In N America the largest they had pre 1492 was the dog, in South the llama, neither of which you can ride or plough with.
Could be the survival of the american horse, perhaps find some way to give them an ox. But without something like that really rather difficult to build the population to make the Americas competitive.
You could also deny the European/Asians the horse collar and stirrup.....
My thought are to have a number of suits, like wars, religions, inventions, disasters, and then the trick taking game can work such that the first person throws down a suit, say Religions, and he plays the Muhammad never arrives in Medina, and the next guy has no religion cards or nothing that early, but the next guy has Manicheism thrives, so that becomes the event that will survive this trick taking round.
My other thought is to change it to a climbing game.
http://www.pagat.com/climbing/
With a trick taking game you will have a number of points of departure equal to the number of cards that each player will play in a game. 52 card / 4 players = 13 points of departure, perhaps too many to keep strait or understand the import of. A climbing game will tend to have less "results" You keep going around until someone is stuck in that they can't play an earlier card of the proper suit.

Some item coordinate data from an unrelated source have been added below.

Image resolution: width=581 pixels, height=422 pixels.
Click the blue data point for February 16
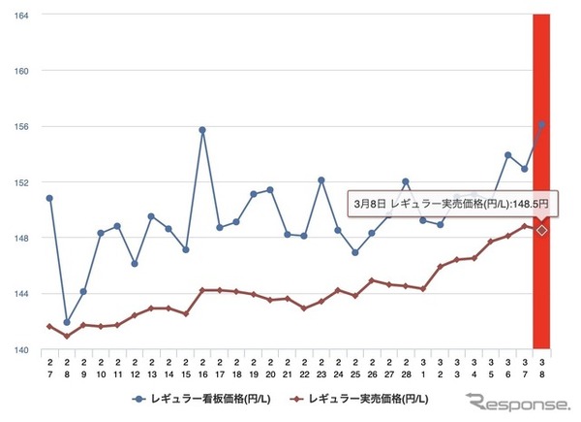[202, 130]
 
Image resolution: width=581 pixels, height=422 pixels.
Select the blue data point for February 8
[66, 322]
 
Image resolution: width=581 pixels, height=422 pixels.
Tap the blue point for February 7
[49, 198]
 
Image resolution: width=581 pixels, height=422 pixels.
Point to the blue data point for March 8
[542, 124]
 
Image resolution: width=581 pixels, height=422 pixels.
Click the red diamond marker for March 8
[542, 230]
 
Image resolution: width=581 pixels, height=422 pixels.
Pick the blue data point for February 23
[321, 180]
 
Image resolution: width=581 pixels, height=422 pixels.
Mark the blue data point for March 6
[507, 155]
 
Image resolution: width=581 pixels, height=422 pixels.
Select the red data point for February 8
[66, 336]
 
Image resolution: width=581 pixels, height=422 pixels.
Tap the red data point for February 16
[202, 290]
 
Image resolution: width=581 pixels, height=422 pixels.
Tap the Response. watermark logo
[517, 403]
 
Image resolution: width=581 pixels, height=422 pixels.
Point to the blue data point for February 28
[406, 181]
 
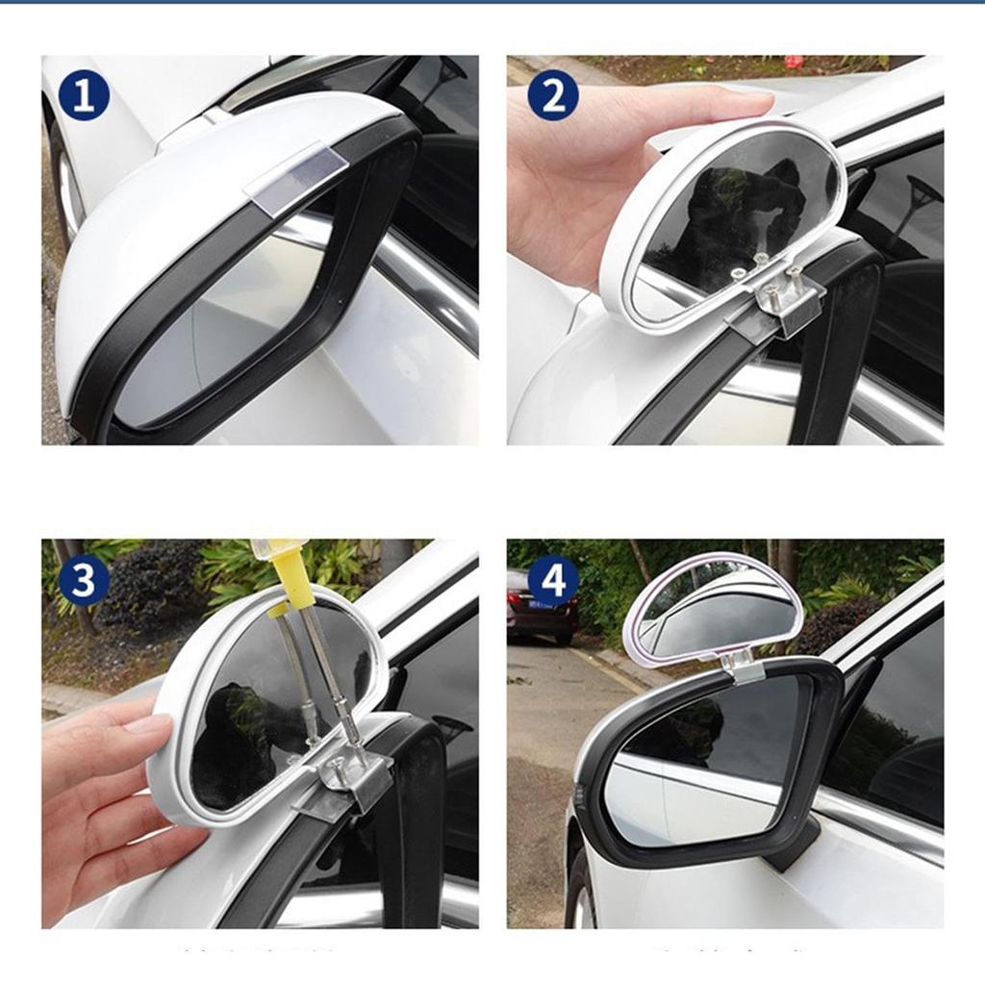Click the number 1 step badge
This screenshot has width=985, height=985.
point(84,96)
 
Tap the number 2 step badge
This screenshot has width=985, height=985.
point(553,96)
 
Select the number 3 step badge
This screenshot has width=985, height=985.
point(84,581)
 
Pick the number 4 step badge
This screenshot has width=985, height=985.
point(553,581)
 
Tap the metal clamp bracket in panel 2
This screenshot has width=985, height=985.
point(781,300)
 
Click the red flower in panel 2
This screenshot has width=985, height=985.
point(794,63)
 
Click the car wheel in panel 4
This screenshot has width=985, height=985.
point(581,890)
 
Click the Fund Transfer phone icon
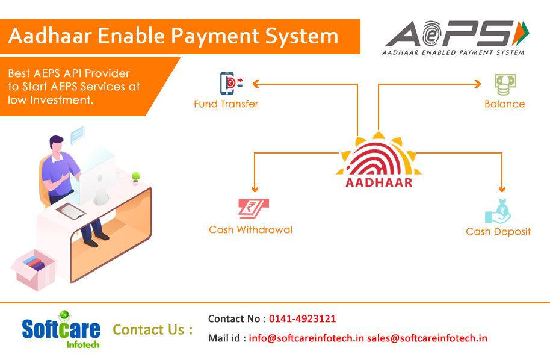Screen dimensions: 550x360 pyautogui.click(x=231, y=83)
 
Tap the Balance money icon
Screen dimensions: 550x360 pyautogui.click(x=505, y=84)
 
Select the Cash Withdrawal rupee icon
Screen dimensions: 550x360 pyautogui.click(x=253, y=208)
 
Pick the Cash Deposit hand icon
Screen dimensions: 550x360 pyautogui.click(x=498, y=211)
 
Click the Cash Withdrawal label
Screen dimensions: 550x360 pyautogui.click(x=250, y=230)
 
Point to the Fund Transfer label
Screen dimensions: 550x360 pyautogui.click(x=226, y=104)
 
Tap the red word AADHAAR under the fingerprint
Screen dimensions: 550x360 pyautogui.click(x=379, y=182)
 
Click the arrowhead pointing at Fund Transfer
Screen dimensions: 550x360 pyautogui.click(x=256, y=84)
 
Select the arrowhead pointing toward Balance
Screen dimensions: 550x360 pyautogui.click(x=477, y=84)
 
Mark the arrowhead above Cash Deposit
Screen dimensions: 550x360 pyautogui.click(x=502, y=188)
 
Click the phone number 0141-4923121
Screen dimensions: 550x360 pyautogui.click(x=302, y=318)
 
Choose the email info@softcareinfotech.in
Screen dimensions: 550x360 pyautogui.click(x=306, y=338)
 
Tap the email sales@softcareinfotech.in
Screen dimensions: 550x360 pyautogui.click(x=427, y=338)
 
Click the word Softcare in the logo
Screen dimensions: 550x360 pyautogui.click(x=61, y=329)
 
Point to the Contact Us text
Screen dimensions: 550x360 pyautogui.click(x=153, y=330)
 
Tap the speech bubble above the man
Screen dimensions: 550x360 pyautogui.click(x=78, y=135)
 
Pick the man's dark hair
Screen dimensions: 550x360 pyautogui.click(x=56, y=141)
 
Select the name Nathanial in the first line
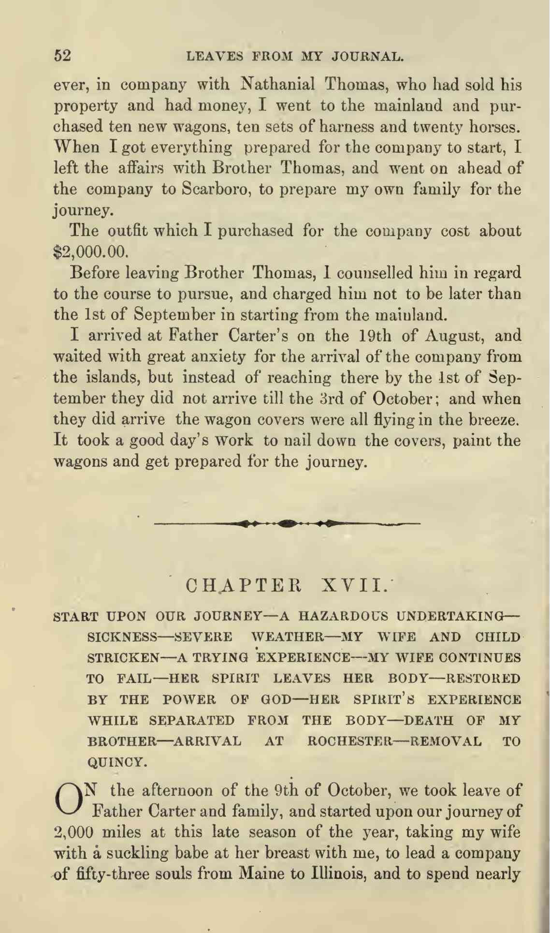point(277,84)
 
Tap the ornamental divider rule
point(287,523)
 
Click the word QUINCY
point(116,762)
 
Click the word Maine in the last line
point(264,874)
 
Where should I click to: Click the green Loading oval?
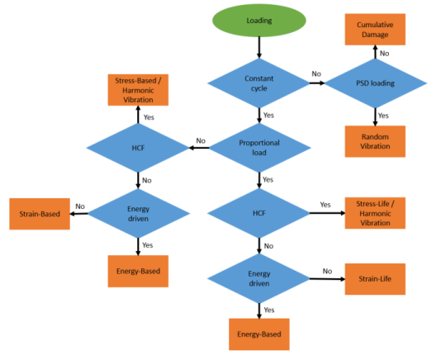click(259, 21)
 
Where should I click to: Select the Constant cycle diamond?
click(258, 83)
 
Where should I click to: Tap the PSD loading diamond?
click(375, 83)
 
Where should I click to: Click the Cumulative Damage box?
click(375, 30)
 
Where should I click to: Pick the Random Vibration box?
click(375, 141)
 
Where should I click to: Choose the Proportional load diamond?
click(259, 148)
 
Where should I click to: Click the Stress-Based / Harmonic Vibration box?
click(138, 90)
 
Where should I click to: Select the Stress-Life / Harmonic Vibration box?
click(375, 213)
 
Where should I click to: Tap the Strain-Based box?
click(40, 214)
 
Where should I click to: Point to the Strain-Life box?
click(375, 279)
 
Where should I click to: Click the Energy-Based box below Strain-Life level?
click(259, 334)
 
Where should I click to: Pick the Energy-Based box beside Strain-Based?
click(138, 272)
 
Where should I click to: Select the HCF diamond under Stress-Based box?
click(138, 148)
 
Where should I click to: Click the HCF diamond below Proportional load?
click(258, 213)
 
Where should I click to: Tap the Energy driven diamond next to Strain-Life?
click(258, 279)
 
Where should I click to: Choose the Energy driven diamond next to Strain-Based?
click(139, 214)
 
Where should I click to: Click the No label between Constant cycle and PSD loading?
click(316, 74)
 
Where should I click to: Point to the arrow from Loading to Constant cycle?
click(259, 48)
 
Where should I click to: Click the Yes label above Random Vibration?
click(383, 116)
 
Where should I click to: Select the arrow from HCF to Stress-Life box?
click(327, 213)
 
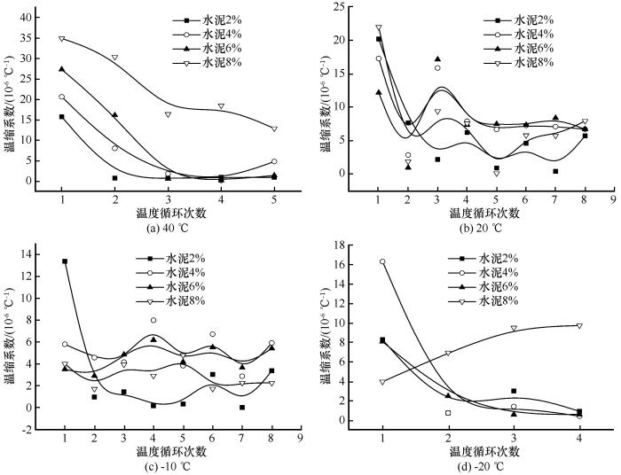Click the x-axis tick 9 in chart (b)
[612, 187]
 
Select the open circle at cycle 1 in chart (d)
[382, 261]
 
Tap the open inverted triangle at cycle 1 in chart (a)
[62, 38]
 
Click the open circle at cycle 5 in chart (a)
[275, 161]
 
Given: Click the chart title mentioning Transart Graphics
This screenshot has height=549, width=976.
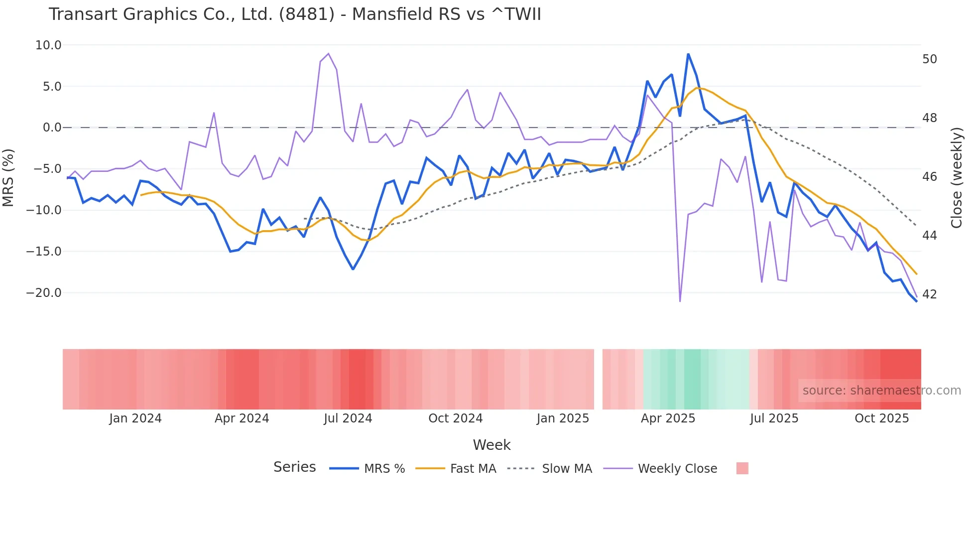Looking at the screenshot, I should (x=294, y=14).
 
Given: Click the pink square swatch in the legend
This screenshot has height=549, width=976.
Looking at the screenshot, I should (x=742, y=468).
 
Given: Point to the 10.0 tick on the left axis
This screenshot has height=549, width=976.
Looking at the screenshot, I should (x=48, y=45).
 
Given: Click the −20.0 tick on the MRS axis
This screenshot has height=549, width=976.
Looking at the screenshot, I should (x=44, y=293).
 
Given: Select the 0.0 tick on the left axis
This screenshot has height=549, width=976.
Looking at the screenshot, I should (x=52, y=128).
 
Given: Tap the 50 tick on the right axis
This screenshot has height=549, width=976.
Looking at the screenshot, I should (x=929, y=59).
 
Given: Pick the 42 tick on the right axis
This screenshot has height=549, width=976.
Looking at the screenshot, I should (x=929, y=294).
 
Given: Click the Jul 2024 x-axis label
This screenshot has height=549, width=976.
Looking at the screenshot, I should (x=348, y=418).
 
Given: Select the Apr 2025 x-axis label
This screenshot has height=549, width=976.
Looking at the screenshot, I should (x=668, y=418).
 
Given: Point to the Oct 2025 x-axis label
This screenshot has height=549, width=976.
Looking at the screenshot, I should (x=881, y=418).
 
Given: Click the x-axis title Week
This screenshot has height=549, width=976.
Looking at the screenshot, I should (x=491, y=445).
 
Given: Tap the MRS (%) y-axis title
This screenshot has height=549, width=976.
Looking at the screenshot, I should (x=8, y=177).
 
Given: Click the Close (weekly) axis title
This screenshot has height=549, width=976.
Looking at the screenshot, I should (x=956, y=177).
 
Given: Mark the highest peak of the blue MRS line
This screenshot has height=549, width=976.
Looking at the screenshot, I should (x=688, y=54).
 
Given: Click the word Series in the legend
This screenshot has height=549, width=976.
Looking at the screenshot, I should (x=294, y=467).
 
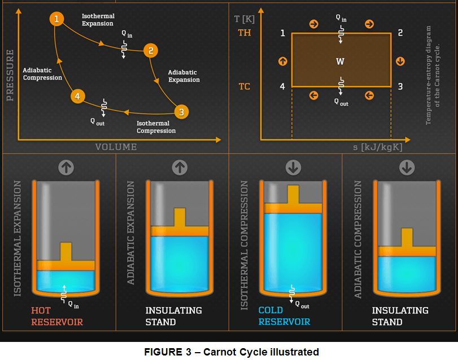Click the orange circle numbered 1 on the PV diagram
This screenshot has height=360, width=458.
point(56,19)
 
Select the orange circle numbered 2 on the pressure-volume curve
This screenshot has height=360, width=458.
point(150,51)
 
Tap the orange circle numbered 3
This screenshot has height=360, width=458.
point(181,111)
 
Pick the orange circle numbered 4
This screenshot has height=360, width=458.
point(78,96)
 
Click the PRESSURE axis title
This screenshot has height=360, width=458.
point(10,75)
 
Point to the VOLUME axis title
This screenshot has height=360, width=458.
point(116,147)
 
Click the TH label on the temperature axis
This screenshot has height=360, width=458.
point(245,33)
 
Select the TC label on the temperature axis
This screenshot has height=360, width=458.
point(245,87)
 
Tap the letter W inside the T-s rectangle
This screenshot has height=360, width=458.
point(341,61)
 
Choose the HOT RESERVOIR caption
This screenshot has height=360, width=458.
point(56,316)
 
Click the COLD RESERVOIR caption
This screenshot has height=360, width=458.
point(284,316)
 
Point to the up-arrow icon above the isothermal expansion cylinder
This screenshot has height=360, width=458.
point(66,167)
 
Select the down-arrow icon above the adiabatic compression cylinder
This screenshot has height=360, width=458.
point(407,167)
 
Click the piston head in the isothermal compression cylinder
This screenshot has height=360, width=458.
point(293,208)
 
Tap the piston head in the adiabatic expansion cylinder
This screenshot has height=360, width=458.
point(180,230)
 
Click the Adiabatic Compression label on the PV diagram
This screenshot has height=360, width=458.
point(42,74)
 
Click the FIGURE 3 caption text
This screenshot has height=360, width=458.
point(231,352)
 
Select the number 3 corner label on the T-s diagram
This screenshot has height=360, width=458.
point(400,87)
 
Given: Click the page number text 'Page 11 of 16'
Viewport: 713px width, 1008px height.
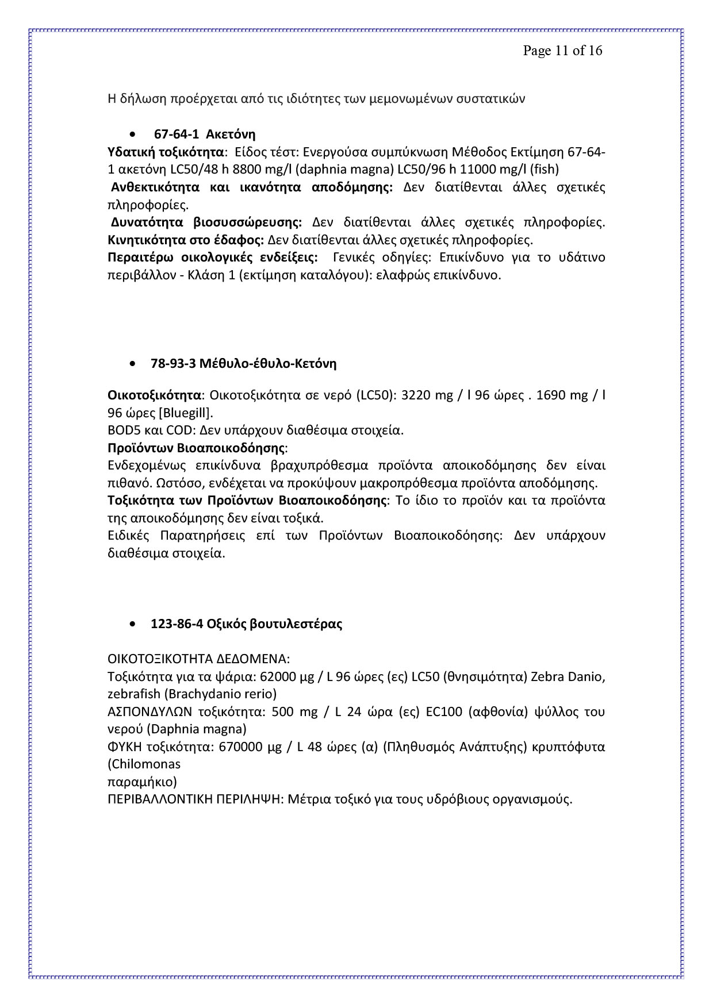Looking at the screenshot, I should (x=562, y=51).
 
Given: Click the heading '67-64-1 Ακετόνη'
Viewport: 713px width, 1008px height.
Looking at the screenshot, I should (x=205, y=134).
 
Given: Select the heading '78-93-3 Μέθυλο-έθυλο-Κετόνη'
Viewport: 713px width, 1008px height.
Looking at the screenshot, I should (x=243, y=363).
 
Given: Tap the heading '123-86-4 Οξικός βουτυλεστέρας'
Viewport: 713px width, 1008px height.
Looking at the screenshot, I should (x=246, y=624).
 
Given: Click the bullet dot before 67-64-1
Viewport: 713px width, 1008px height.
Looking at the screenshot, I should (x=133, y=135).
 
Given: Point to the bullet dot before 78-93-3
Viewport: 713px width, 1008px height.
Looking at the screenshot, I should (x=133, y=364).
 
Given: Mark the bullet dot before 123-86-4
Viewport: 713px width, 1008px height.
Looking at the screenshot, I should (x=133, y=625).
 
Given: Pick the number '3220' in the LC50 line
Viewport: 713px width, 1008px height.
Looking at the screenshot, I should (x=415, y=395).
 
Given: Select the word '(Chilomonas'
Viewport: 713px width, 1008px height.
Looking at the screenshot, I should (x=144, y=764).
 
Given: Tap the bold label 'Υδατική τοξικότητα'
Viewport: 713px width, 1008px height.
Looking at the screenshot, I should (x=166, y=152).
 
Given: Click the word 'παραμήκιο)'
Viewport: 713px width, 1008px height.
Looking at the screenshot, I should (x=142, y=782).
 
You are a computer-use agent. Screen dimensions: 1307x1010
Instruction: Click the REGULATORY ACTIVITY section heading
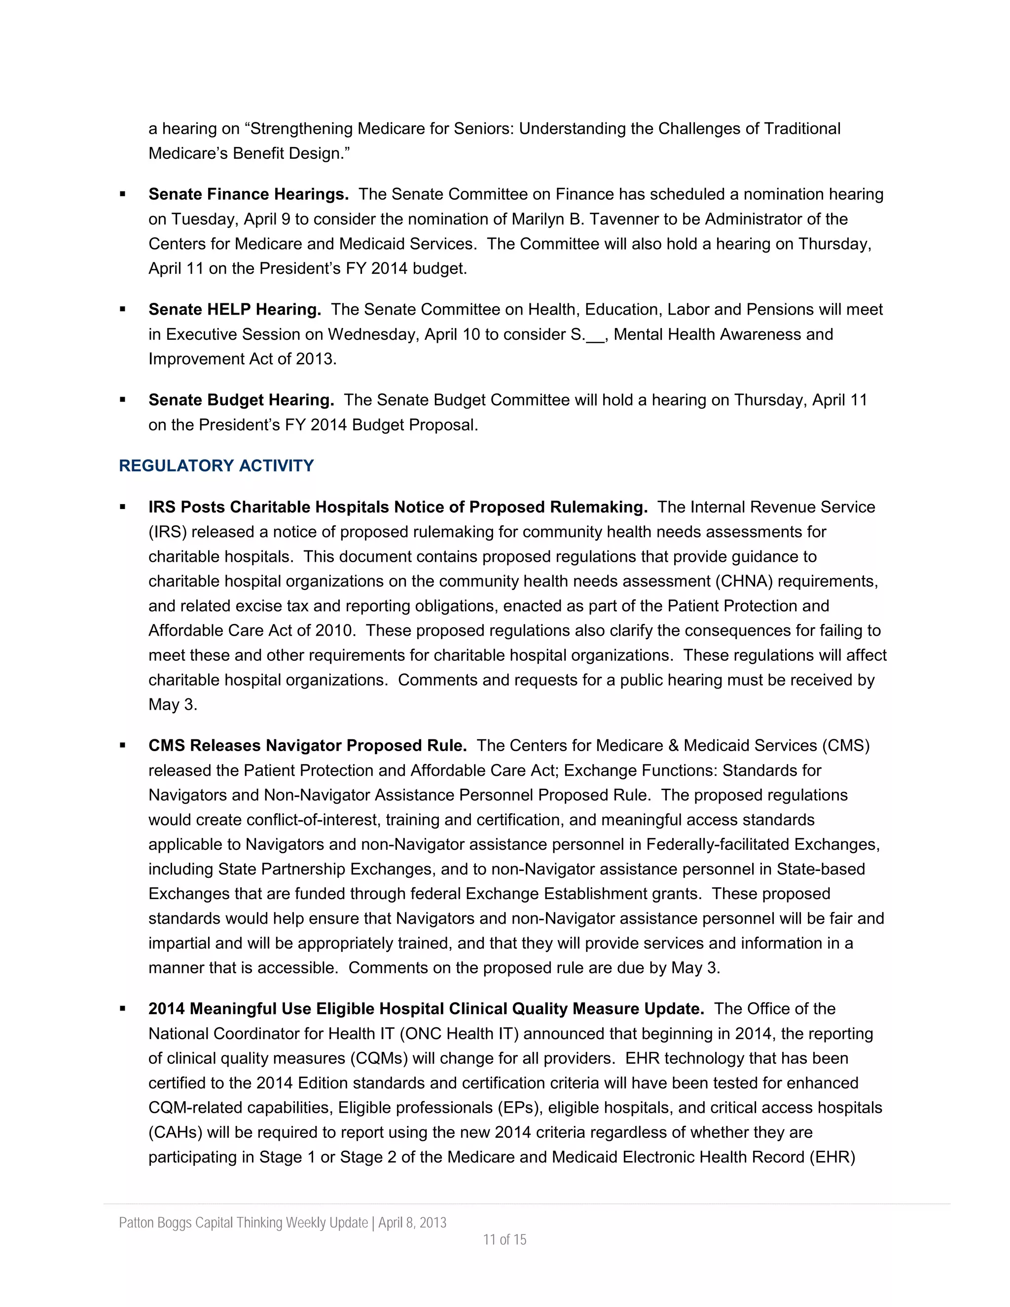tap(216, 466)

Or if you don't want to favor early events, you could make a game where you just have to throw out cards until someone doesn't have a card of the proper suit, regardless if it is earlier or later. You could even have some special cards, "reverse", "skip", etc. or allow a player to play a card of a different suit if it is within 300 years of the previous point of departure, or something.
Just tossing out some ideas. Not exactly the ones you asked for, but those that came to my mind.
I wonder how this is going. I heard about it on the Pelgrane site, and would love to see it fully fledged.
I'm a fan of Ganakagok, and the two scenarios for trail of Cthulhu (all sadly unplayed).